Prêteur de dernier ressort : ce que nous dit Goodhart

Le débat sur le prêteur en dernier ressort a été particulièrement d’actualité ces derniers temps. En Europe, par exemple, les Etats sont intervenus pour sauver leurs banques, agissant ainsi en tant que prêteur de dernier ressort, et se sont eux-mêmes retrouvés en difficulté par la suite, se retrouvant paradoxalement dans le besoin d’un prêteur en dernier ressort à leur tour. Aide du Fond Monétaire International (FMI) et création du Mécanisme Européen de Stabilité (MES) sont par ailleurs allés dans ce sens.

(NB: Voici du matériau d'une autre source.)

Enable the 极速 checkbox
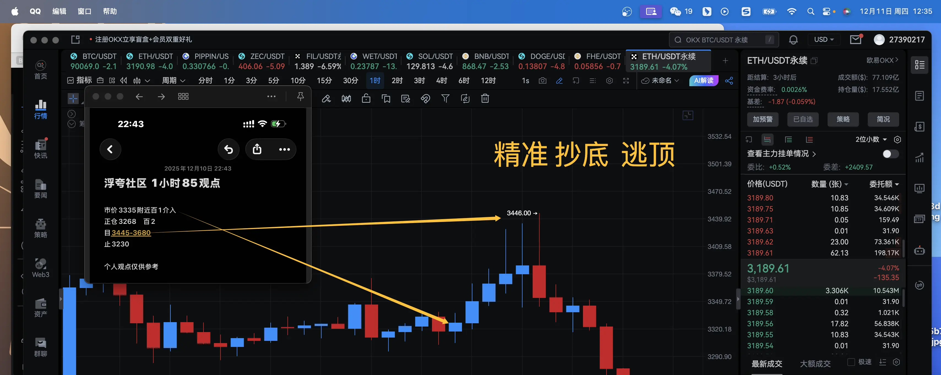The height and width of the screenshot is (375, 941). click(851, 362)
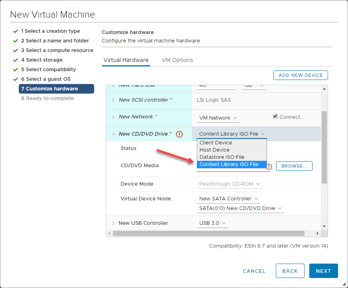Click the horizontal scroll left arrow
The height and width of the screenshot is (288, 348).
109,233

Cette contribution reprend les points développés par Goodhart dans son article « Myths about the Lender of last Resort », dans le but de clarifier ce concept et les débats qui l’entourent.

Le concept

Le prêteur de dernier ressort (PDR dorénavant) est une institution vers laquelle une entité en difficulté (banque, état…) se tourne lorsqu’elle ne peut plus obtenir d’aide autre part. On rattache généralement ce concept aux banques ou aux Etats dans la mesure où la faillite de ces entités aurait des conséquences économiques et sociales très dommageables.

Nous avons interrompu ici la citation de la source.